Sounds a "heart in mouth" moment on a late night finish


----------



## Clark @ PB (Mar 1, 2006)

Epoch said:


> Sounds a "heart in mouth" moment on a late night finish


I'm glad we have that dyno-tile flooring, otherwise i'm not so sure it would have bounced...:lol:


----------



## Epoch (Jul 30, 2006)

Clark said:


> I'm glad we have that dyno-tile flooring, otherwise i'm not so sure it would have bounced...:lol:


Butter fingers :lol:


----------



## Clark @ PB (Mar 1, 2006)

Epoch said:


> Butter fingers :lol:


Vintage fingers, that was the problem!


----------



## nortonski (Jul 10, 2007)

Detail Ecosse said:


> You will love it mate, i couldnt stop looking at my pot when i first bought it, just dont tell the missus thats all.
> 
> Gav


Well I came clean in the end...lol of course it's to make her car look good :thumb:

Not sure she'll be too happy if I upgrade to Royale sometime in the future though...lol


----------



## nortonski (Jul 10, 2007)

Epoch said:


> Part of the purchase that feeling, no value on it just a nice feeling
> 
> I take it you will have one of the swanky new solid silver serial number plates embedded in the perspex?


Indeedy, I'll post a piccie tomorrow, didnt know they were solid silver! Also has a Zym01 badge/button in the perspex, looks good how they've done it


----------



## amiller (Jan 1, 2009)

Awesome. Get some pictures up for us plebs!


----------



## nortonski (Jul 10, 2007)

Clark said:


> I'm glad we have that dyno-tile flooring, otherwise i'm not so sure it would have bounced...:lol:


Do you folks not decant it? Jeez I wouldnt care to lug the beast around...


----------



## Epoch (Jul 30, 2006)

nortonski said:


> Indeedy, I'll post a piccie tomorrow, didnt know they were solid silver! Also has a Zym01 badge/button in the perspex, looks good how they've done it


I was tolf by the big Z they are solid silver plates in the plastic, but i guess you can never really check without destroying the pot (or lending it to Clark lol)


----------



## nortonski (Jul 10, 2007)

Epoch said:


> I was tolf by the big Z they are solid silver plates in the plastic, but i guess you can never really check without destroying the pot (or lending it to Clark lol)


It does look good...:thumb:


----------



## PaulN (Jan 17, 2008)

Come on photos of your new wax!!!!!!! :thumb:


----------



## Bulla2000 (Jun 5, 2007)

▸ PROMPT 1
From the forum thread, return the stretch from "Vintage fingers, that" through "missus thats all.".
▸ PROMPT 2
Say whether each statement agrees with the forum thread. Answer yes or no, and quote the words from the thread that decide it. (a) Epoch says he was told that the plates in the plastic are solid silver. (b) nortonski says he kept the purchase hidden from his missus. (c) nortonski says there is a Zym01 badge/button in the perspex.

▸ DATASET SECTION
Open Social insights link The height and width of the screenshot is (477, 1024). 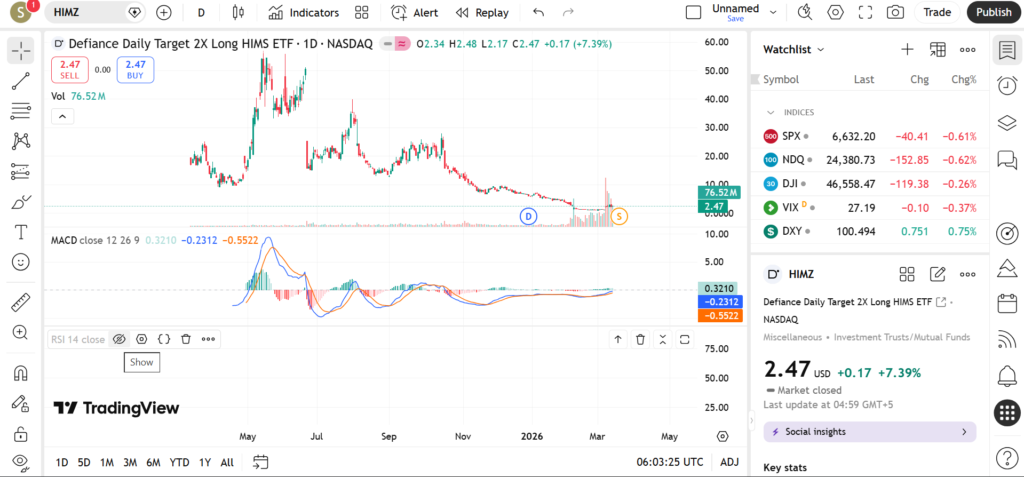coord(870,432)
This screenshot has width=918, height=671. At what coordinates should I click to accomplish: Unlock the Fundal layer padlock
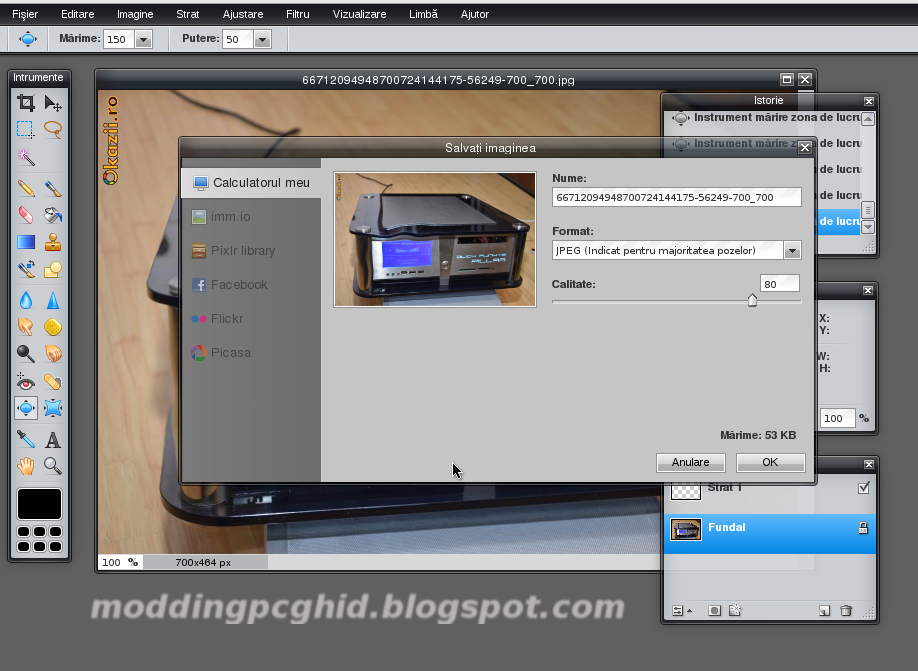pyautogui.click(x=863, y=528)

▸ COMPLETE OUTPUT 1
Vintage fingers, that was the problem!


----------



## nortonski (Jul 10, 2007)

Detail Ecosse said:


> You will love it mate, i couldnt stop looking at my pot when i first bought it, just dont tell the missus thats all.

▸ COMPLETE OUTPUT 2
(a) Yes: "they are solid silver plates in the plastic"
(b) No: "Well I came clean in the end"
(c) Yes: "Also has a Zym01 badge/button in the perspex"